■ INSTRUCTIONS FOR THE TASK
Please turn the listing into a Markdown table with the columns Row and Line, starting at the line that has "Given: Go to page 2 of results" and stopping at the end of the listing. Skip blank lines and leave the pictures out.

■ Data on locating visible targets
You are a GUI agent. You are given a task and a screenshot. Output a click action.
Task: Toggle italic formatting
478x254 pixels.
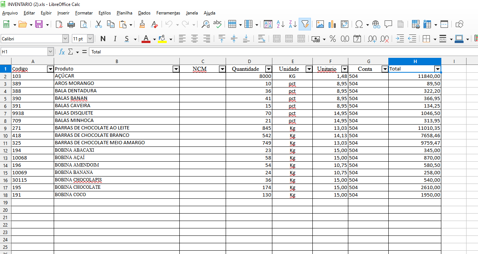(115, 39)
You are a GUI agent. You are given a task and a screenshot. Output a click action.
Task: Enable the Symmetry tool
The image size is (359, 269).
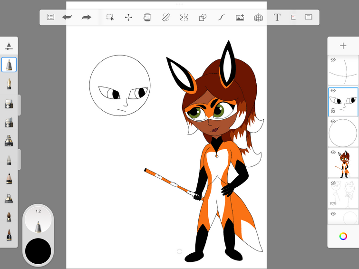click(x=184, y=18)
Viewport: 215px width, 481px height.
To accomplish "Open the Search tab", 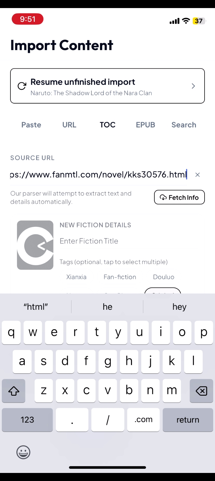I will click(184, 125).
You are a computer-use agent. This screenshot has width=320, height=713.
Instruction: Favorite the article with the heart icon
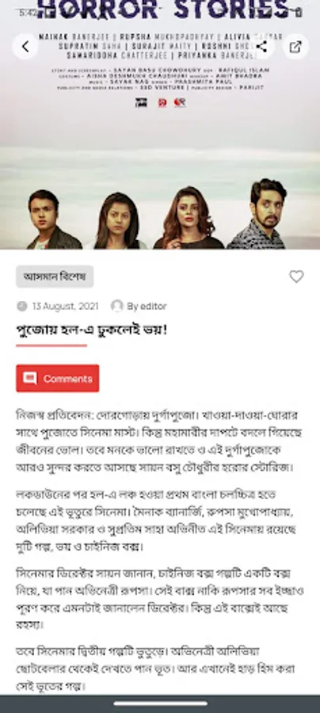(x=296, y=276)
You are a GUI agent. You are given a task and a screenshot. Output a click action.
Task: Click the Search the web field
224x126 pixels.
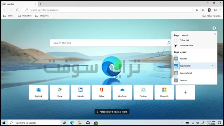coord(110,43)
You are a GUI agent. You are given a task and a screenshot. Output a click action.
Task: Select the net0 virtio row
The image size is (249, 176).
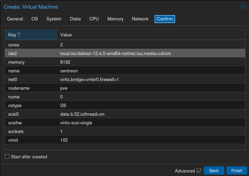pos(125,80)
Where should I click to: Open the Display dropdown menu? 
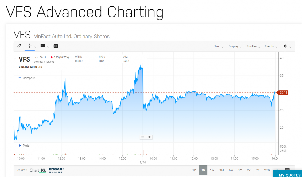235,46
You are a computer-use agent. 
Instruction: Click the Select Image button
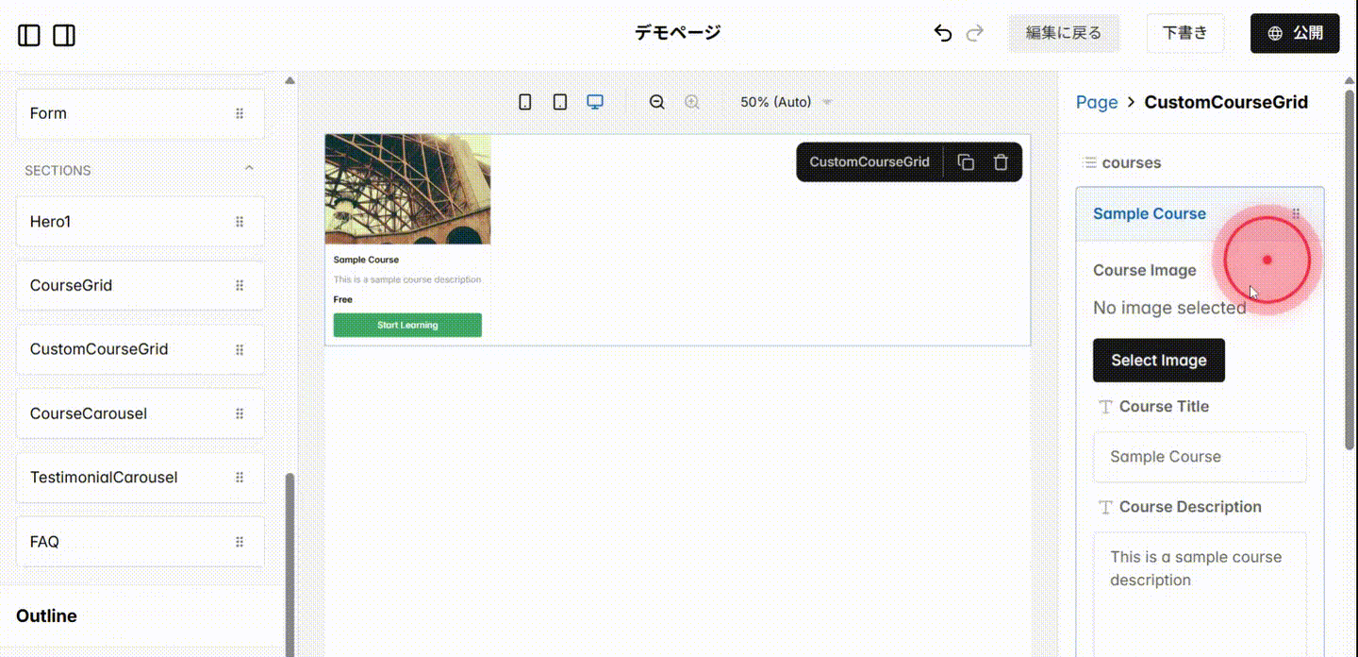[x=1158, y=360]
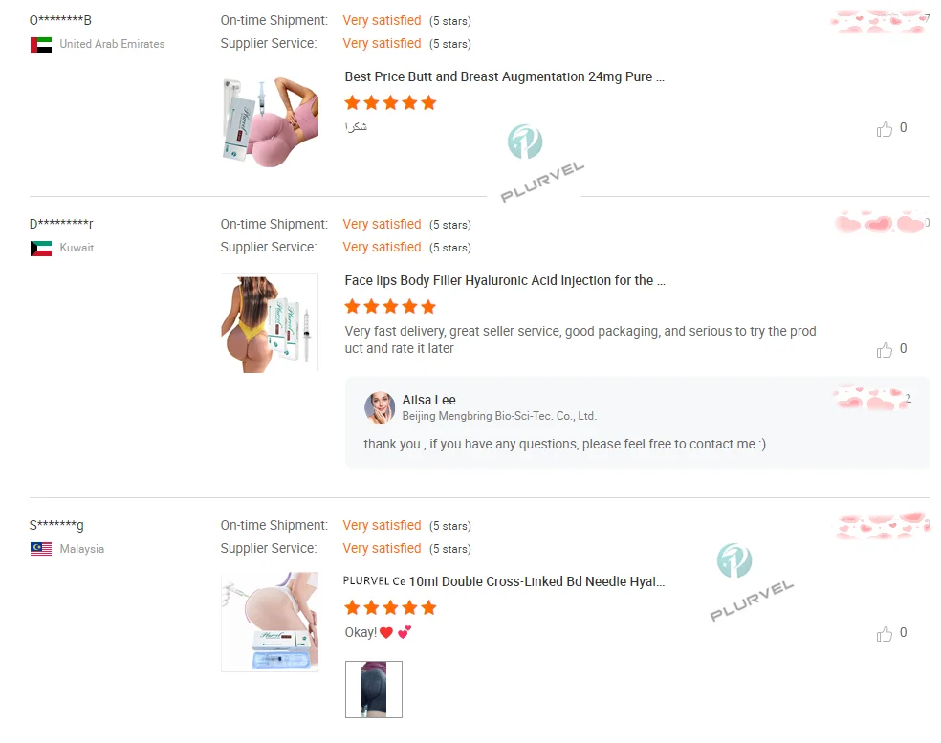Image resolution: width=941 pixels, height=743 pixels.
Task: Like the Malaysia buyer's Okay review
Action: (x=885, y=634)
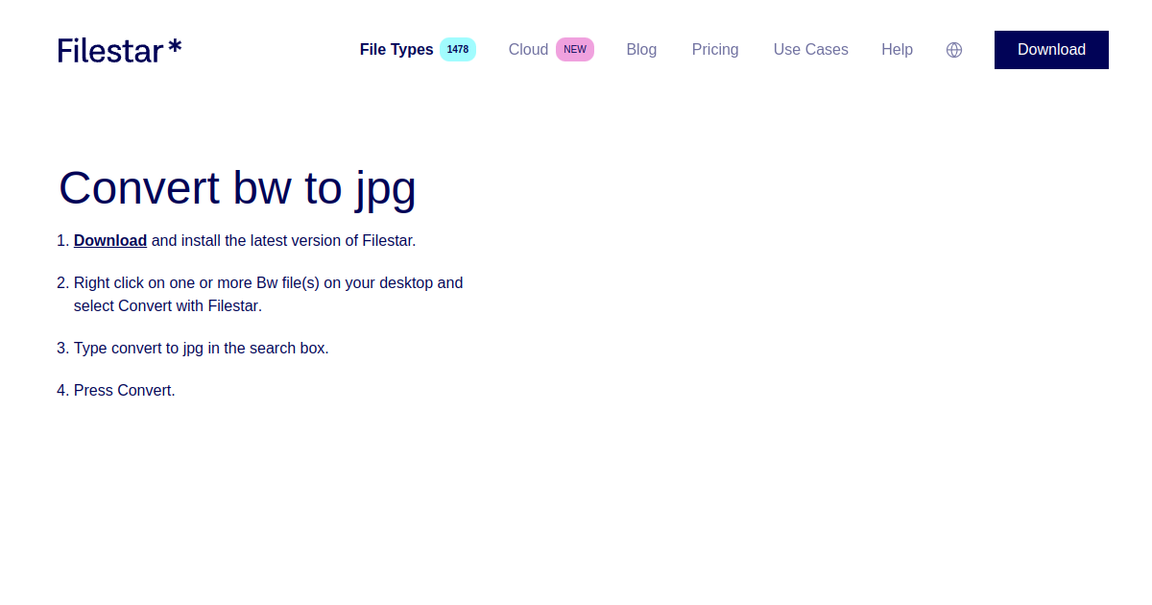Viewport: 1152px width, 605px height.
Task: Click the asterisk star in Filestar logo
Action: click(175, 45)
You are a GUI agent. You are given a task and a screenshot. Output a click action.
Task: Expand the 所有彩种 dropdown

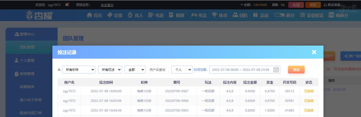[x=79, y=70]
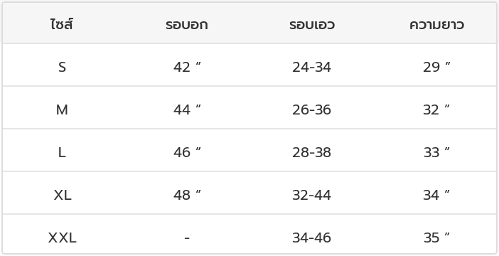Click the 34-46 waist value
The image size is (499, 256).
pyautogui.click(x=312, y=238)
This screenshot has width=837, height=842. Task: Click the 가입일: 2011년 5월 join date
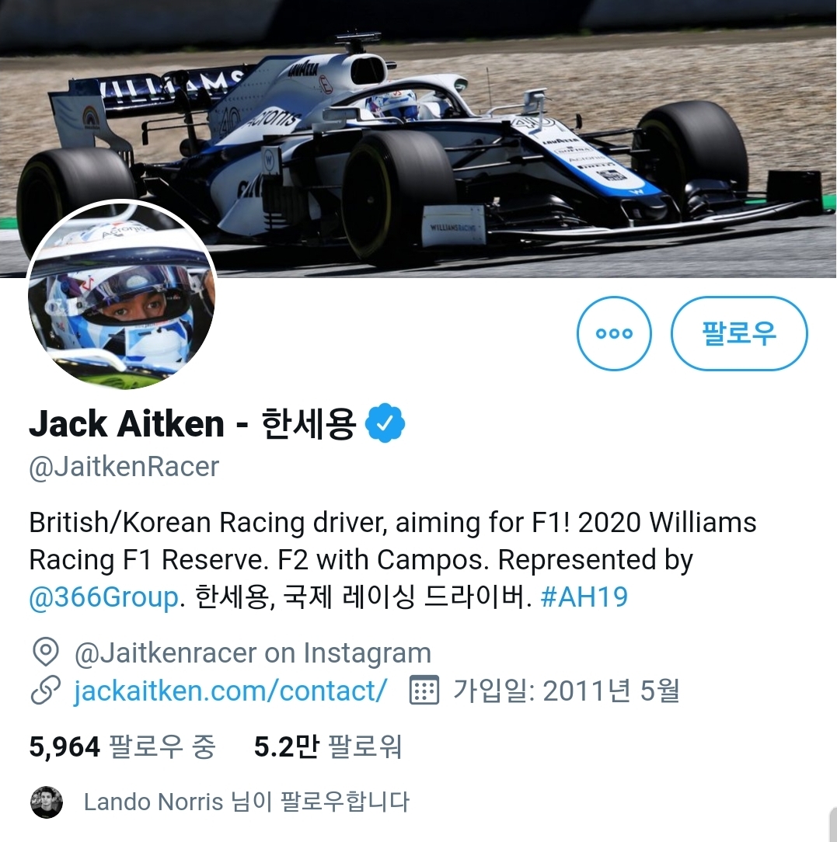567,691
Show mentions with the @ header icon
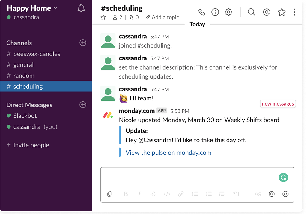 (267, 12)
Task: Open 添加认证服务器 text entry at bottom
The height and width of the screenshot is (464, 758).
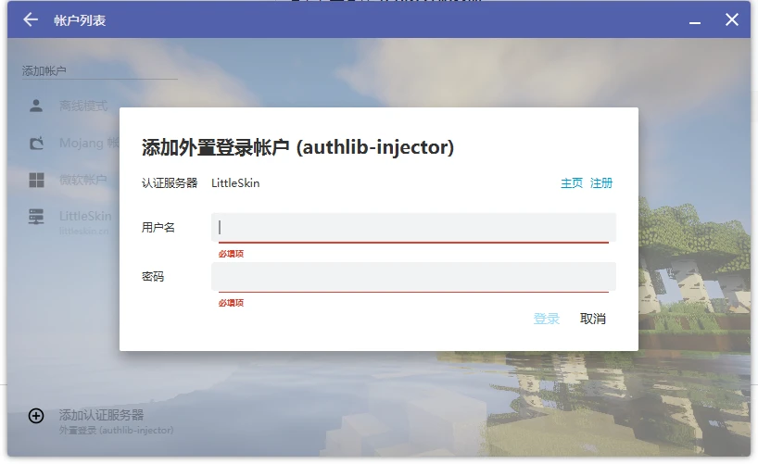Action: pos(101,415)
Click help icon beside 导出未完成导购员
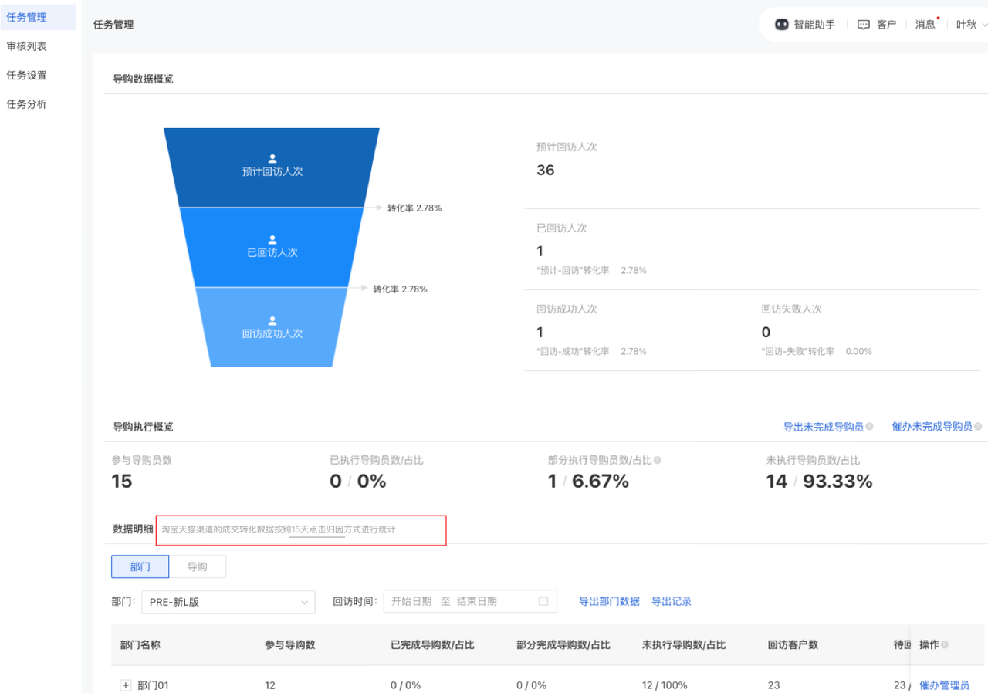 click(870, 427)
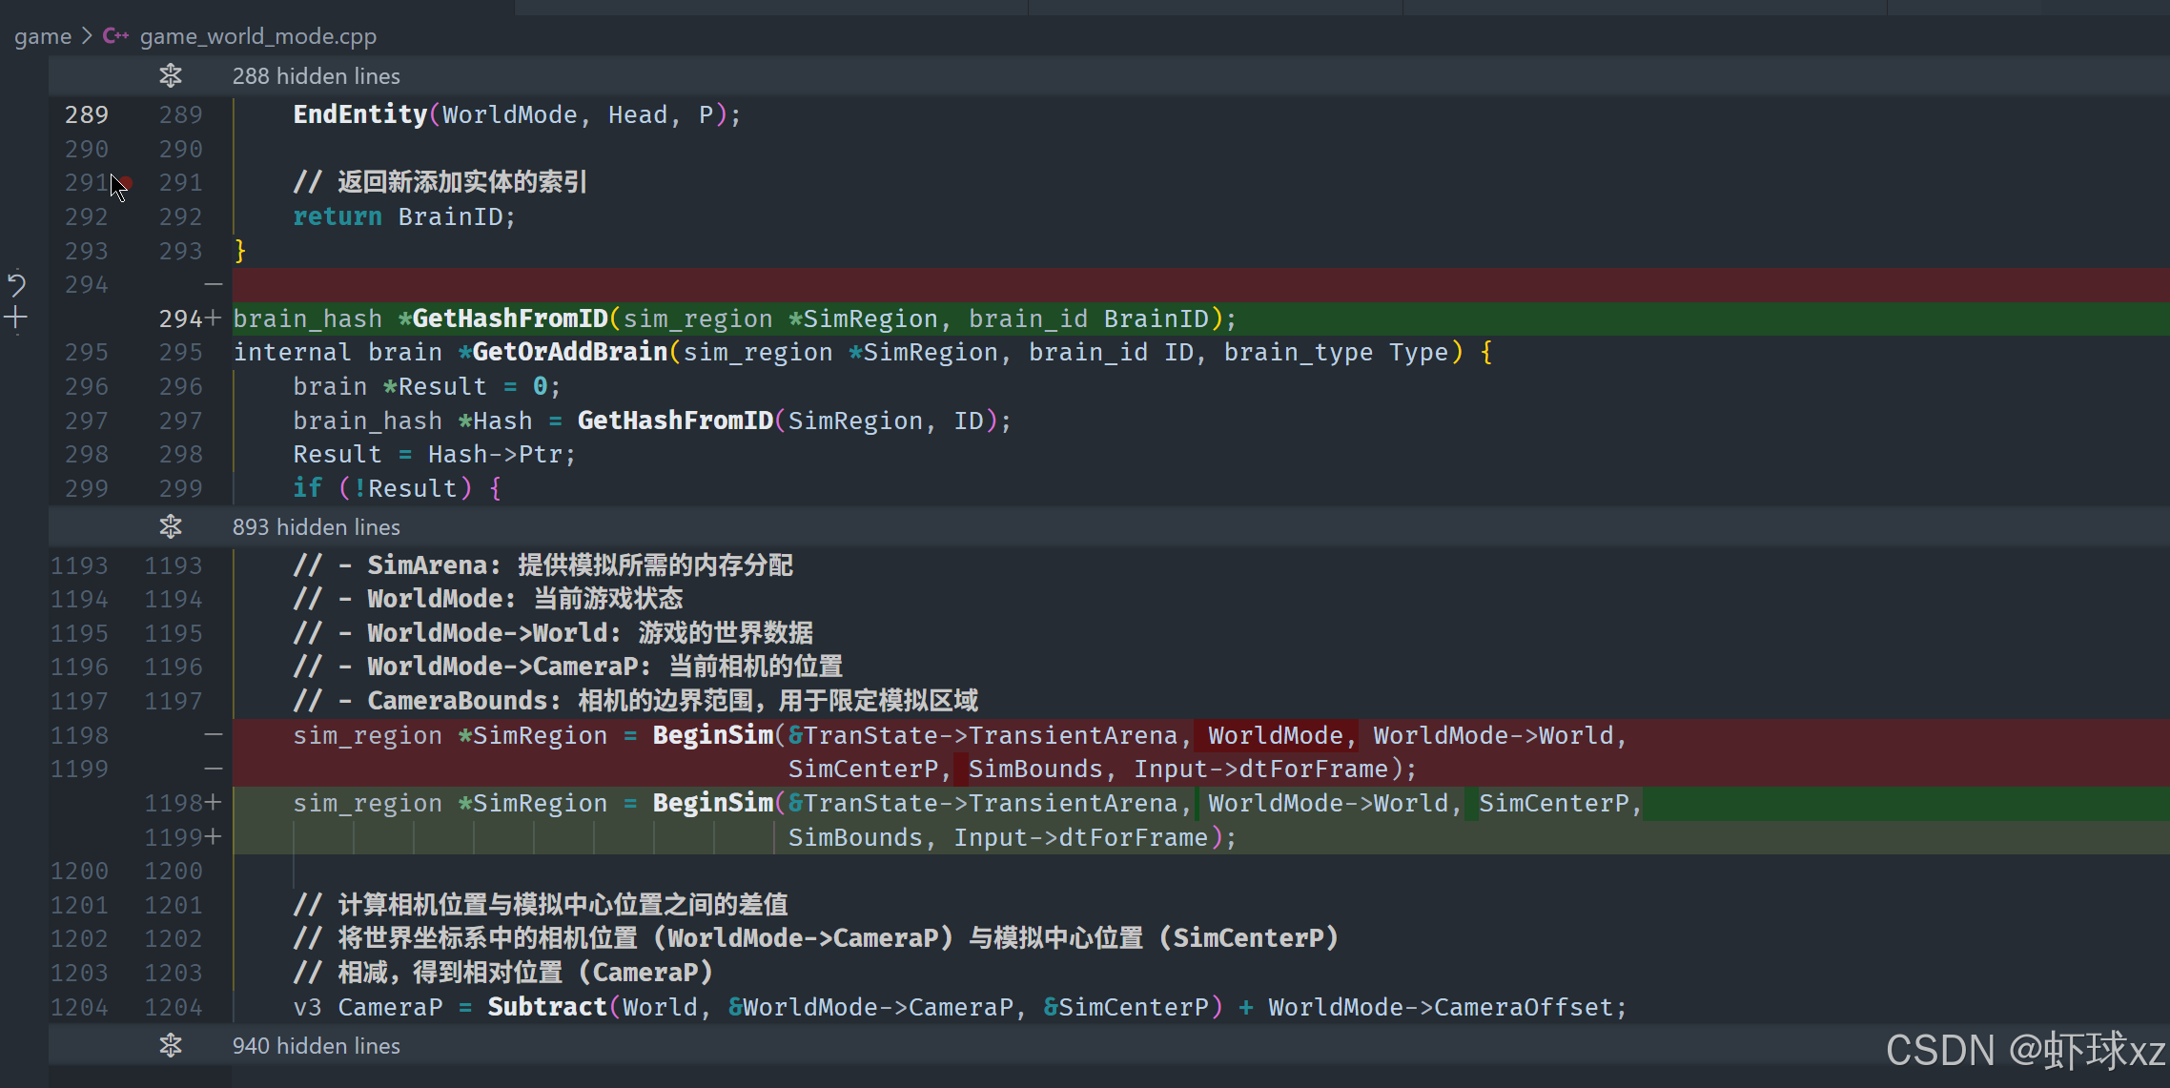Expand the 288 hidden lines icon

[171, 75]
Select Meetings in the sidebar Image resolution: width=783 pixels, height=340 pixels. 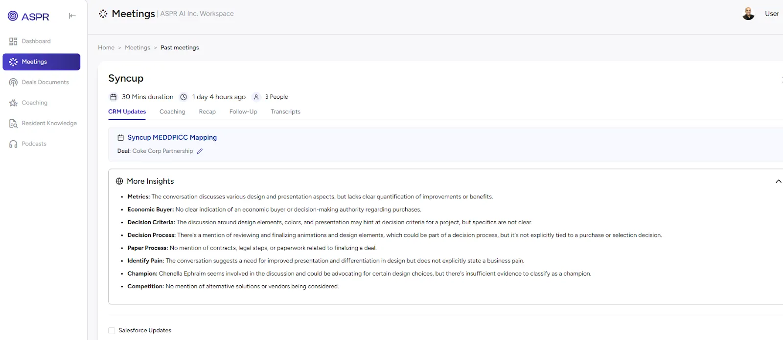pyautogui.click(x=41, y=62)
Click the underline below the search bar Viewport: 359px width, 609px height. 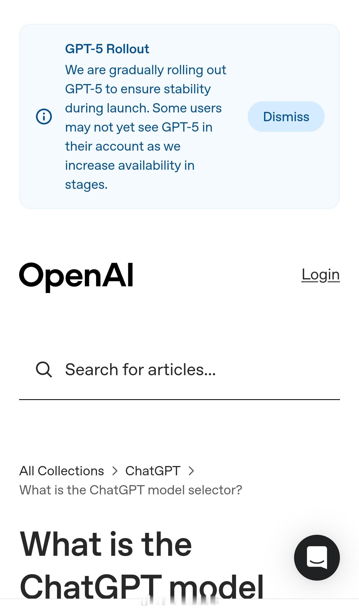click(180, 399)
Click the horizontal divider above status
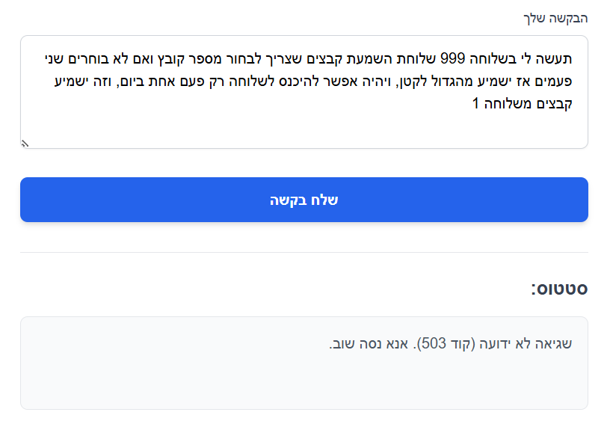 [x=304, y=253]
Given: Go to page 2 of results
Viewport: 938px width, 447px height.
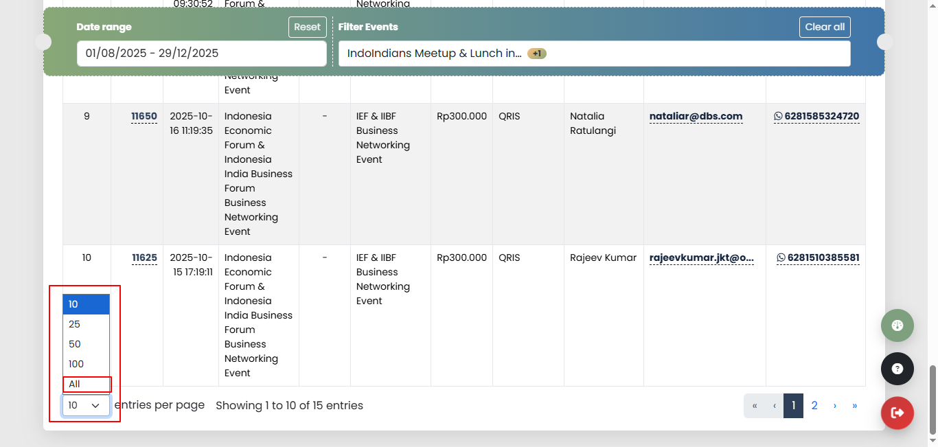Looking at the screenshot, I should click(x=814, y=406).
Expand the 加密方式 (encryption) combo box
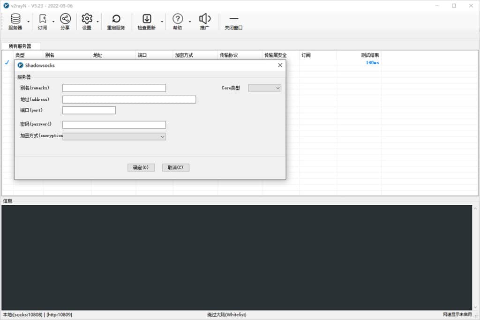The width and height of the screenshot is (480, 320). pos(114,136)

■ WRITTEN RESPONSE
| Row | Line |
|---|---|
| 1 | Given: Go to page 2 of results |
| 2 | Viewport: 938px width, 447px height. |
| 3 | Looking at the screenshot, I should click(x=814, y=406). |
| 4 | Expand the 加密方式 (encryption) combo box |
| 5 | The width and height of the screenshot is (480, 320). pos(114,136) |